AT&T: Network perimeter security should be virtual

Enterprise companies will soon begin offloading many of their network security responsibilities to telecommunications and Internet service providers and save vast amounts of time and money doing so, if AT&T has its way.

Speaking to the assembled crowd at the IDC Security Forum in New York on Wednesday, Edward Amoroso, chief security officer for AT&T's services division, predicted that enterprises will begin adopting more "virtual" security capabilities from their ISPs and bandwidth providers in the coming years as those companies are better positioned to do battle with botnets, spam, and DoS (denial-of-service) threats.

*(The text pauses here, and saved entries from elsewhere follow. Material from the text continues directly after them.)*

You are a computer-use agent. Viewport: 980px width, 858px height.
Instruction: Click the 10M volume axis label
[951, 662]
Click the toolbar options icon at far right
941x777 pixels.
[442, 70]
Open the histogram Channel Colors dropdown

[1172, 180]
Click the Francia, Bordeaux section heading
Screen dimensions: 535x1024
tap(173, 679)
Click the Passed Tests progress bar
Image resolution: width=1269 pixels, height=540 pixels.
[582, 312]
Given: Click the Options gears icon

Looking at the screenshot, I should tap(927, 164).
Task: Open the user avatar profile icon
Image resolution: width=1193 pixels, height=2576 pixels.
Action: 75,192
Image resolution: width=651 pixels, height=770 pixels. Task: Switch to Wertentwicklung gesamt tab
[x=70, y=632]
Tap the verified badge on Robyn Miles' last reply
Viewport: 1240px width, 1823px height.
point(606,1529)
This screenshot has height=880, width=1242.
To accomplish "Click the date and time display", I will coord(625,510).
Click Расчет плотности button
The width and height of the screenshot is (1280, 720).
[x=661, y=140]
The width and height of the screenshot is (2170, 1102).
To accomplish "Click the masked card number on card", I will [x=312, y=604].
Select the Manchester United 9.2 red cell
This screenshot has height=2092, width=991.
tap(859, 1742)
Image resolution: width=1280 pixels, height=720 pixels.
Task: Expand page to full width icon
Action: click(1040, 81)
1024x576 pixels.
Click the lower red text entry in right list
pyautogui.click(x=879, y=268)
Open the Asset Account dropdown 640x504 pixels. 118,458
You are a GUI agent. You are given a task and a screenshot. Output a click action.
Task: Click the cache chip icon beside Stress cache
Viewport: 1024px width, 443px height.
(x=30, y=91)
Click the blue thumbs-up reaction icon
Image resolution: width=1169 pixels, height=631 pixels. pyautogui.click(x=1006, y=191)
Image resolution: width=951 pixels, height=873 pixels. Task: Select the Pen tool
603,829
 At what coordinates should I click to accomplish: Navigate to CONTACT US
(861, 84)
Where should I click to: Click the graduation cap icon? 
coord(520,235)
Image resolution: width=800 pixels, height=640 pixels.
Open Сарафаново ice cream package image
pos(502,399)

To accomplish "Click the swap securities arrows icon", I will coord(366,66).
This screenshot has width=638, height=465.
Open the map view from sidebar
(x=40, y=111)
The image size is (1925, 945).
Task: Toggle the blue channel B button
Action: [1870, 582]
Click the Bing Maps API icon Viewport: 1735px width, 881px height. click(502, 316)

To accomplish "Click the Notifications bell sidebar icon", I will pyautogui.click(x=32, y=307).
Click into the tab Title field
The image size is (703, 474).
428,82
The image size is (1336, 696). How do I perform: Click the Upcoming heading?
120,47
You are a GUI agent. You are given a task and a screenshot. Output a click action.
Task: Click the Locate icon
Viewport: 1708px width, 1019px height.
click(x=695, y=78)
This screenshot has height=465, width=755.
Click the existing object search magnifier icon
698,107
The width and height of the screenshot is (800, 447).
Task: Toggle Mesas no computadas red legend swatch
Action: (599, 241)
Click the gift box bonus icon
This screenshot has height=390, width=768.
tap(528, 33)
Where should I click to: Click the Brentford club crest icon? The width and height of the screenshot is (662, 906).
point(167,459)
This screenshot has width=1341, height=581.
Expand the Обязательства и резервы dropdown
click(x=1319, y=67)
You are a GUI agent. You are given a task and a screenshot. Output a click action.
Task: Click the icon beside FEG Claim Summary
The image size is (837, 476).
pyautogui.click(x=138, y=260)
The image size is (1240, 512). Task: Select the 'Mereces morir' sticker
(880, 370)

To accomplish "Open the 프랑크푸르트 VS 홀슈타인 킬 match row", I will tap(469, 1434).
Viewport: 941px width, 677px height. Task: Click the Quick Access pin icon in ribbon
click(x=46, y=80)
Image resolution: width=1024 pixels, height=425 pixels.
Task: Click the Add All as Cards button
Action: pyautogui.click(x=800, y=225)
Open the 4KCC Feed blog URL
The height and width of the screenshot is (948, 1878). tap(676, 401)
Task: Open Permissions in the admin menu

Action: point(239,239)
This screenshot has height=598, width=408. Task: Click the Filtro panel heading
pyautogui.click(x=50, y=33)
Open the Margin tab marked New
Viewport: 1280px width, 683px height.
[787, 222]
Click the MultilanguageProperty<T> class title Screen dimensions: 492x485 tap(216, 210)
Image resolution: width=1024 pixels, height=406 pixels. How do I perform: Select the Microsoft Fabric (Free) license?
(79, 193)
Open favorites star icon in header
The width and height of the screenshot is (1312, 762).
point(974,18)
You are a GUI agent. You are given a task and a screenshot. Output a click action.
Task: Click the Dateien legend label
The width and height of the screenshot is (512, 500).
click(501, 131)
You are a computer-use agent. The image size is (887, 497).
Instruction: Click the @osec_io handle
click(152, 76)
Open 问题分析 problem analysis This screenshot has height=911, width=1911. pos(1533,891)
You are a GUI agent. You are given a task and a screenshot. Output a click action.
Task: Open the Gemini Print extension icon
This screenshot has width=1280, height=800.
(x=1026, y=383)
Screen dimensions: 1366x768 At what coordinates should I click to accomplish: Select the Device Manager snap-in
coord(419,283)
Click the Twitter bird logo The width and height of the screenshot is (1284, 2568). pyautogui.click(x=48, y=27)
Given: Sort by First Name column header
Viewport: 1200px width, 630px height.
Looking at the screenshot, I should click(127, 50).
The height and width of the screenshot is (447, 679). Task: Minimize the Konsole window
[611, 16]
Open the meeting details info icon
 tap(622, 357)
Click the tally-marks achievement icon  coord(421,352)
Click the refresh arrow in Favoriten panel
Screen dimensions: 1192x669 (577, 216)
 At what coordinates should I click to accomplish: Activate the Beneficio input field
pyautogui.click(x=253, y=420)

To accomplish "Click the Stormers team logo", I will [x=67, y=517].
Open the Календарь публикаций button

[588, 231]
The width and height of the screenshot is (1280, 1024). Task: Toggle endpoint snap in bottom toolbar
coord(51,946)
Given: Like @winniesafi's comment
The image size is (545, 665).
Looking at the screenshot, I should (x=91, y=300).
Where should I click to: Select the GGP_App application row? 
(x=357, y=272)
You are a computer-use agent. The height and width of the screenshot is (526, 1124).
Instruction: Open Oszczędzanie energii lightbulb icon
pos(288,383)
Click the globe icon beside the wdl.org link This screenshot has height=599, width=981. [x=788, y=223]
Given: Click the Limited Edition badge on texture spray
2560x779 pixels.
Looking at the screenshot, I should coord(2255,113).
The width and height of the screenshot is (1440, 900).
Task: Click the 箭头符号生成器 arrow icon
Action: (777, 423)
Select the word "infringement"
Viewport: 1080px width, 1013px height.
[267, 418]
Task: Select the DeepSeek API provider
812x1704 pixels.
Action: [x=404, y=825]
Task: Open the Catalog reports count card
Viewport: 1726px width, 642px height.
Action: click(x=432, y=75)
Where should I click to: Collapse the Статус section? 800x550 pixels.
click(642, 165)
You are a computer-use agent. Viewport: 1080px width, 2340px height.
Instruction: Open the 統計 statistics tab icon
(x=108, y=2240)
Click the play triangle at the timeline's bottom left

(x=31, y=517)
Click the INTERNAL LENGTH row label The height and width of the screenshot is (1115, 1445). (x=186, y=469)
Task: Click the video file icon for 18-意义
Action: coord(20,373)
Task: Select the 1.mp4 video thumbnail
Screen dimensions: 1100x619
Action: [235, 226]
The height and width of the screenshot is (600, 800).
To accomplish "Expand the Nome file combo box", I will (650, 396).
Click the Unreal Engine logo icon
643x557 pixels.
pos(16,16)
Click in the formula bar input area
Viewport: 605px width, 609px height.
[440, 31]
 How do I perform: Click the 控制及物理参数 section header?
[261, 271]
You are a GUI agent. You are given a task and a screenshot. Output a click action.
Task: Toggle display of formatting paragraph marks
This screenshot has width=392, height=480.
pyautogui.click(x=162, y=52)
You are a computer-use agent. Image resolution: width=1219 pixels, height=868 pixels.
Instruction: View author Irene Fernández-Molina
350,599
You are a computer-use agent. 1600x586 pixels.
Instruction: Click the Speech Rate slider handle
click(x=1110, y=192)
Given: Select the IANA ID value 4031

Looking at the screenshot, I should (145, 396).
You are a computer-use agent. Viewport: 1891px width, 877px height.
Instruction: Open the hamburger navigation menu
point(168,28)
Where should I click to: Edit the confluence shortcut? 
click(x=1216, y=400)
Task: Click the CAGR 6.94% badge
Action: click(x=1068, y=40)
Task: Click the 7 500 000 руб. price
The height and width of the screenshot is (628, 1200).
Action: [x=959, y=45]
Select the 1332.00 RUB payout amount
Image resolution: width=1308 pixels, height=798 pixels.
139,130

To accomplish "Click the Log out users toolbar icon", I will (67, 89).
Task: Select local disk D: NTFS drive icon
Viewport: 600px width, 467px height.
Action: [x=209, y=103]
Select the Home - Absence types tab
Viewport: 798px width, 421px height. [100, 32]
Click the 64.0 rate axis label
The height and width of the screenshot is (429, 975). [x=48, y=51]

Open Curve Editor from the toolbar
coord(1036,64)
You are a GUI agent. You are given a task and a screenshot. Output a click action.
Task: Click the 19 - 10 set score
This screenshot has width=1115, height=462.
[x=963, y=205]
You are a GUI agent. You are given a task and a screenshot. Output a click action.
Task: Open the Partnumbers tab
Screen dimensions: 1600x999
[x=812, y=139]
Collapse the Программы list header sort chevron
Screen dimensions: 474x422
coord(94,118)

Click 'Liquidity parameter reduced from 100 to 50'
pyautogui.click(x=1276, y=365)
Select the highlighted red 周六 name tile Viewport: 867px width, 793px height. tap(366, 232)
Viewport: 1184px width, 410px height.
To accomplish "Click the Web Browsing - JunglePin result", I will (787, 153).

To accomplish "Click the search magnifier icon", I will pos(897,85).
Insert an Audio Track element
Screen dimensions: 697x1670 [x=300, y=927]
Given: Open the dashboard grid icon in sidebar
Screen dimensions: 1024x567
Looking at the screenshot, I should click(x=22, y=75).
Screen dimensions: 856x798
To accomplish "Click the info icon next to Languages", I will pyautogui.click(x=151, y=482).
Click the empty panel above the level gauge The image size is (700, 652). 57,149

Based on the bandwidth providers' existing abilities to see spikes in traffic that are telltale signs of botnet, spam, or other malware activity -- long before enterprises can see evidence of the attacks on their own -- Amoroso contends that companies will soon concede the process of fighting the threats and turn to companies such as AT&T for help.

"We think that security at the perimeter should be virtual, which is a somewhat controversial concept, because a lot of time, effort, and career capital has already been spent securing the perimeter," Amoroso said. "But we think a lot of existing technologies there are running out of legs, and simply running firewalls at the gateway is no longer a valuable proposition."

The U.S. government's Telecommunications Act of 1996 prevents carriers from approaching customers and marketing services to them based on any trends they observe on the end-users' network connections. However, the companies can already identify much of the spam and malware activity being carried out in the pipe, based on their massive infrastructure, and should be enlisted to help solve security issues, he said.

For threats such as distributed DoS that can easily be thwarted upstream, the CIO said, it makes little sense for companies to continue to invest in new technologies and staff when the carriers could easily detect and snuff out the campaigns ahead of time.

"How do you stop DDoS at the edge? The physics just don't make sense. When these attacks happen, the customers' routers will already be dead," said Amoroso. "We think the idea that the pipe should be dumb is strange; with spam accounting for 90 percent of all traffic on the e-mail pipe, we're delivering nothing but more attacks, malware, and junk. If people want us to keep doing that we can, but why would they want us to keep doing that when we can see it, scoop it, study it, and stop it?"

Lest someone should contend that AT&T and other carriers are merely licking their chops at the prospect of adding pricey new security services to their products, the expert said security services should eventually become a set of nonoptional capabilities included with the purchase of ISP and telephony services.

Much as the carrier community focused on providing faster services in the 1980s and added tools to improve quality to their products in the 1990s, the CIO said that security services will become a de facto element of all the capabilities that the firms market.

While early adopters are already paying a premium to use the security capabilities offered by carriers today, eventually the price should be blended into the packages of capabilities that companies buy from providers such as AT&T, the expert predicted.